EXERCISE PASSAGE:
<<<<

Re: [Cluster-devel] [PATCH] mm/filemap: do not allocate cache pages beyond end of file at read

2019-11-27 Thread Linus Torvalds
On Wed, Nov 27, 2019 at 7:42 AM Steven Whitehouse  wrote:
>
> I'll leave the finer details to Andreas here, since it is his patch, and
> hopefully we can figure out a good path forward.

As mentioned, I don't _hate_ that patch (ok, I seem to have typoed it
and said that I don't "gate" it ;), so if that's what you guys really
want to do, I'm ok with it. But..

I do think you already get the data with the current case, from the
"short read" thing. So just changing the current generic read function
to check against the size first:

  --- a/mm/filemap.c
  +++ b/mm/filemap.c
  @@ -2021,9 +2021,9 @@ static ssize_t
generic_file_buffered_read(struct kiocb *iocb,
unsigned int prev_offset;
int error = 0;

  - if (unlikely(*ppos >= inode->i_sb->s_maxbytes))
  + if (unlikely(*ppos >= inode->i_size))
return 0;
  - iov_iter_truncate(iter, inode->i_sb->s_maxbytes);
  + iov_iter_truncate(iter, inode->i_size);

index = *ppos >> PAGE_SHIFT;
prev_index = ra->prev_pos >> PAGE_SHIFT;

and you're done. Nice and clean.

Then in gfs2 you just notice the short read, and check at that point.
Sure, you'll also cut read-ahead to the old size boundary, but does
anybody _seriously_ believe that read-ahead matters when you hit the
"some other node write more data, we're reading past the old end"
case? I don't think that's the case.

But I _can_ live with the patch that adds the extra "cached only" bit.
It just honestly feels pointless.

   Linus




Re: [Cluster-devel] [PATCH] mm/filemap: do not allocate cache pages beyond end of file at read

2019-11-27 Thread Andreas Gruenbacher
On Wed, Nov 27, 2019 at 4:42 PM Steven Whitehouse  wrote:
> Hi,
>
> On 25/11/2019 17:05, Linus Torvalds wrote:
> > On Mon, Nov 25, 2019 at 2:53 AM Steven Whitehouse  
> > wrote:
> >> Linus, is that roughly what you were thinking of?
> > So the concept looks ok, but I don't really like the new flags as they
> > seem to be gfs2-specific rather than generic.
> >
> > That said, I don't _gate_ them either, since they aren't in any
> > critical code sequence, and it's not like they do anything really odd.
> >
> > I still think the whole gfs2 approach is broken. You're magically ok
> > with using stale data from the cache just because it's cached, even if
> > another client might have truncated the file or something.
>
> If another node tries to truncate the file, that will require an
> exclusive glock, and in turn that means the all the other nodes will
> have to drop their glock(s) shared or exclusive. That process
> invalidates the page cache on those nodes, such that any further
> requests on those nodes will find the cache empty and have to call into
> the filesystem.

>>>>

Stored items:
<<<<

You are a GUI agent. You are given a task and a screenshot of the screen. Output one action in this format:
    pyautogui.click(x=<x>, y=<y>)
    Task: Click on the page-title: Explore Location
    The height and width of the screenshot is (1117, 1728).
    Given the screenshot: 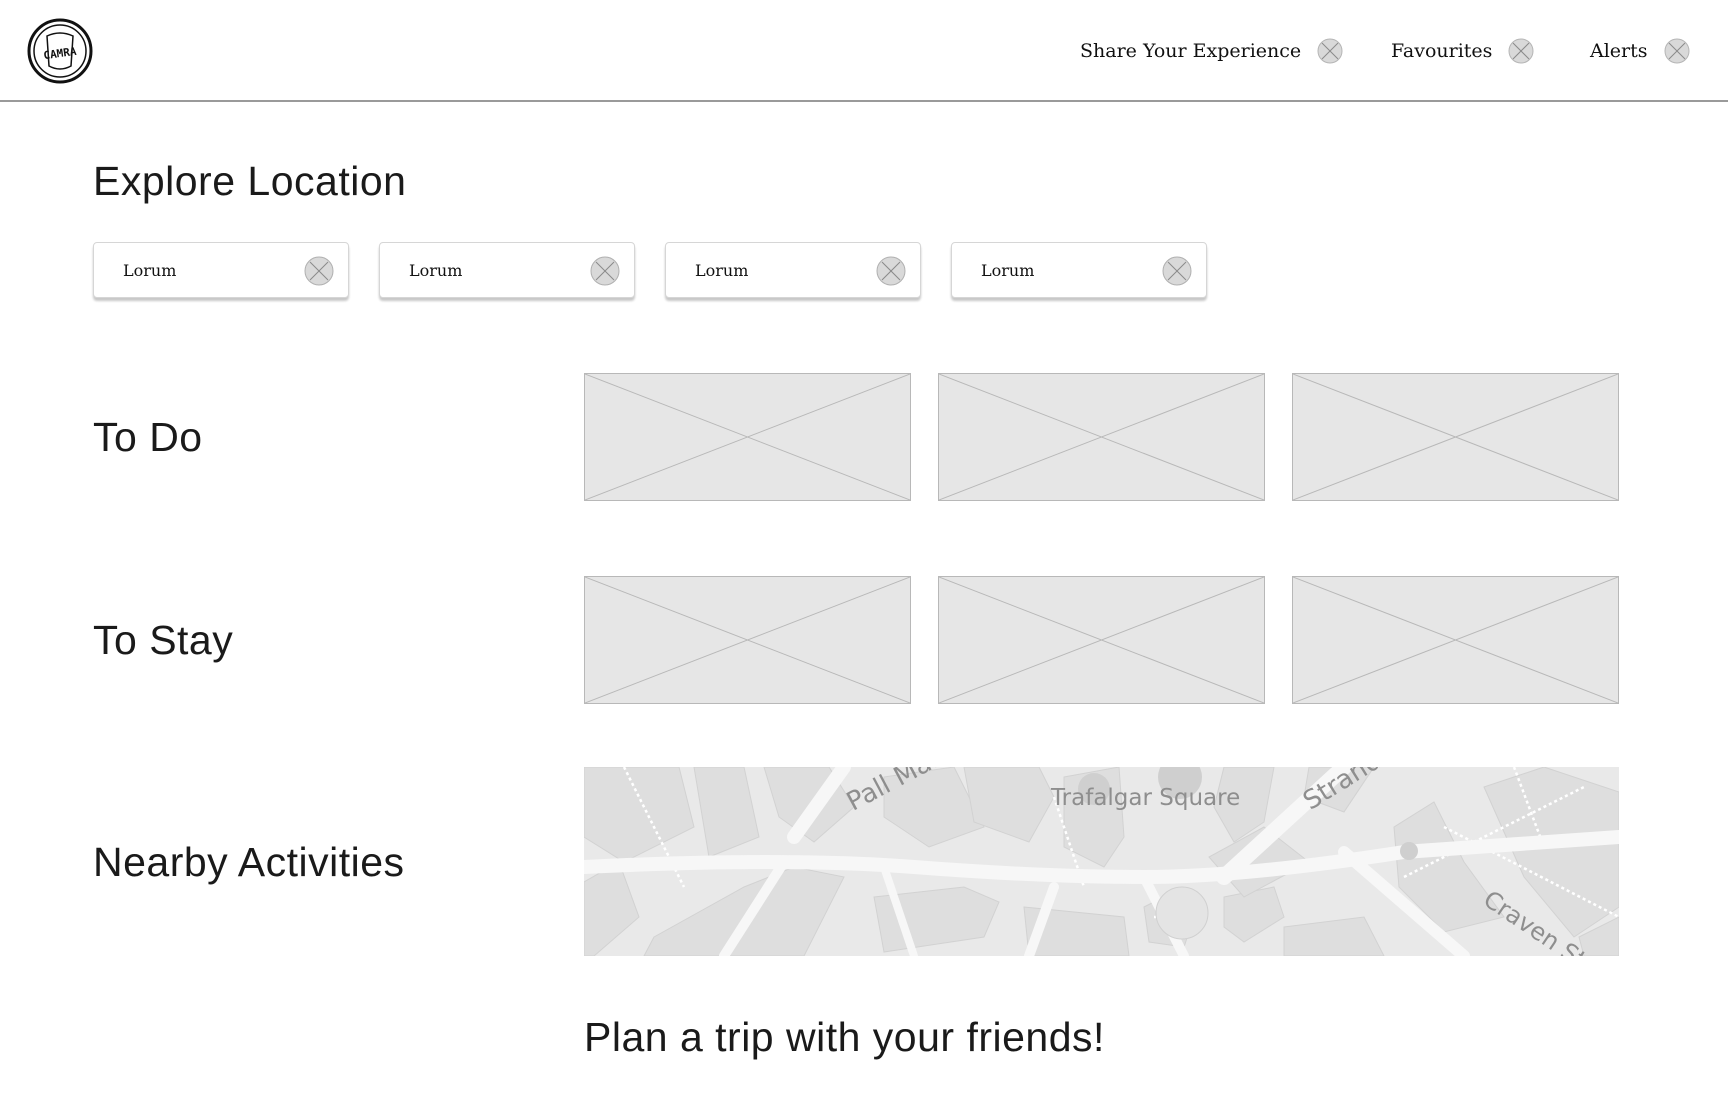 What is the action you would take?
    pyautogui.click(x=250, y=181)
    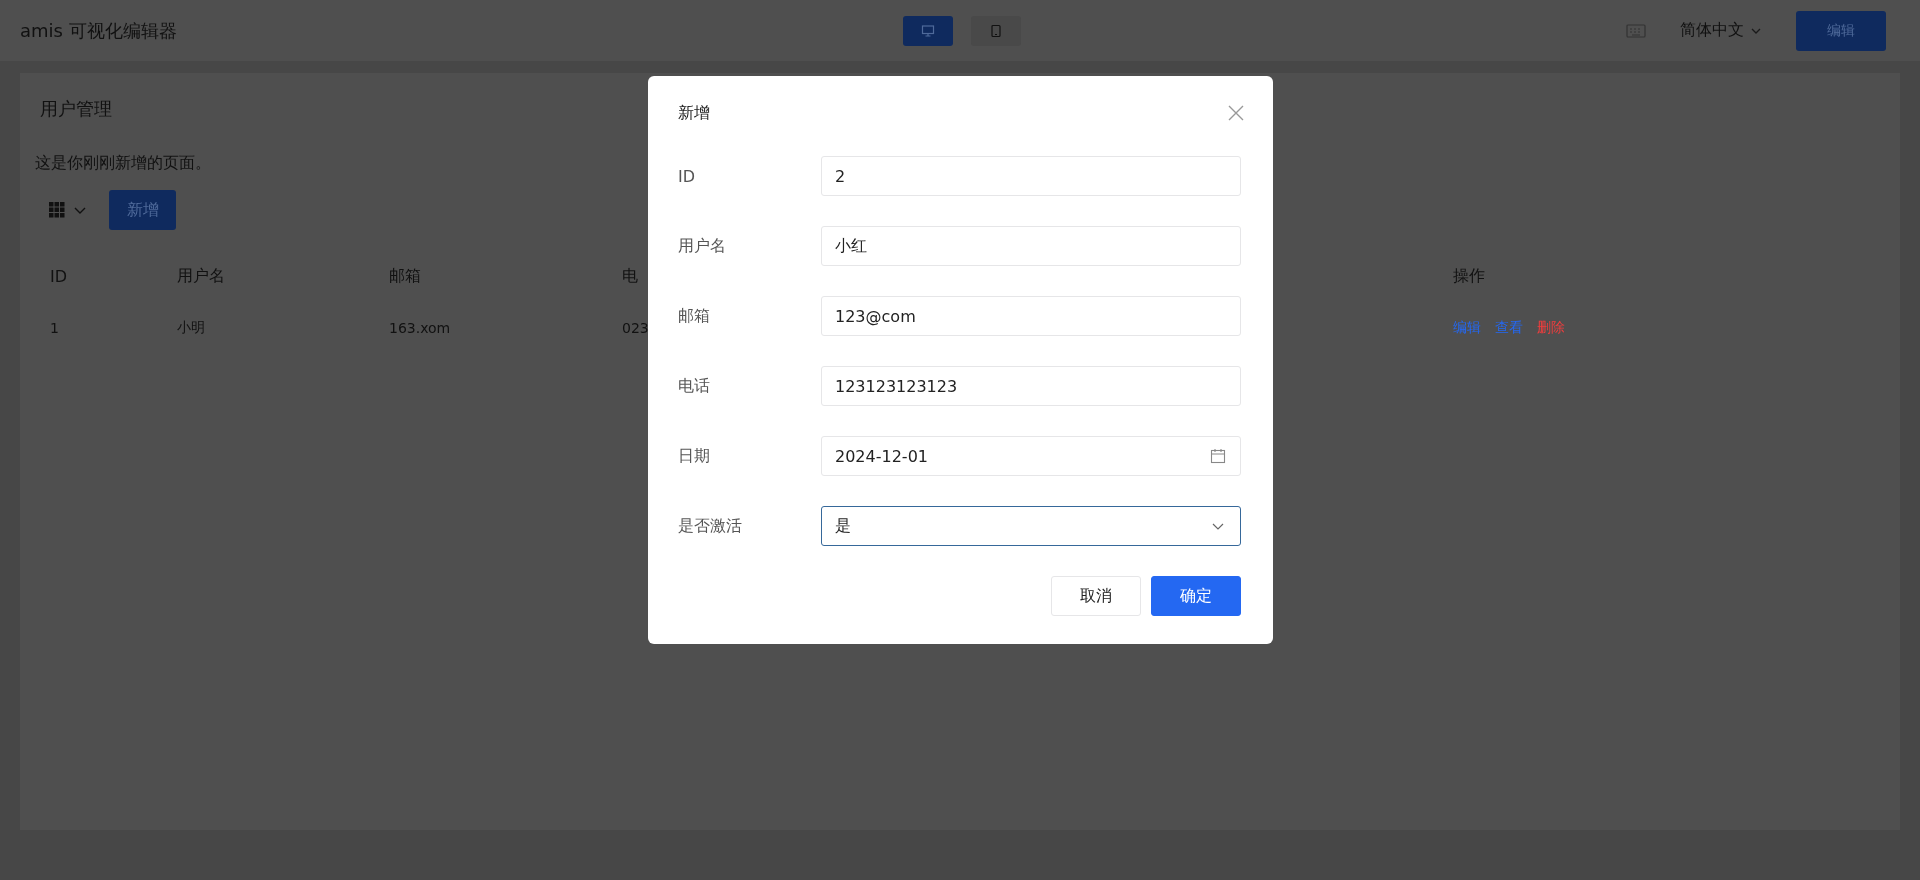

>>>>

EXERCISES:
[A] Reproduce the portion of the kernel mailing-list thread between "index = *ppos" and "honestly feels pointless.", inclusive, word for word.
[B] Decide whether each statement agrees with the kernel mailing-list thread, answering yes or no and quoting the words of the thread that settle it: (i) Linus says he can live with the patch that adds the extra "cached only" bit. (ii) In the change Linus proposes, the check of the read position against s_maxbytes becomes a check against i_size. (iii) Linus says the new flags seem generic rather than gfs2-specific.

ANSWERS TO THE EXERCISE:
[A]
index = *ppos >> PAGE_SHIFT;
prev_index = ra->prev_pos >> PAGE_SHIFT;

and you're done. Nice and clean.

Then in gfs2 you just notice the short read, and check at that point.
Sure, you'll also cut read-ahead to the old size boundary, but does
anybody _seriously_ believe that read-ahead matters when you hit the
"some other node write more data, we're reading past the old end"
case? I don't think that's the case.

But I _can_ live with the patch that adds the extra "cached only" bit.
It just honestly feels pointless.

[B]
(i) Yes: "But I _can_ live with the patch that adds the extra "cached only" bit."
(ii) Yes: "+ if (unlikely(*ppos >= inode->i_size))"
(iii) No: "seem to be gfs2-specific rather than generic."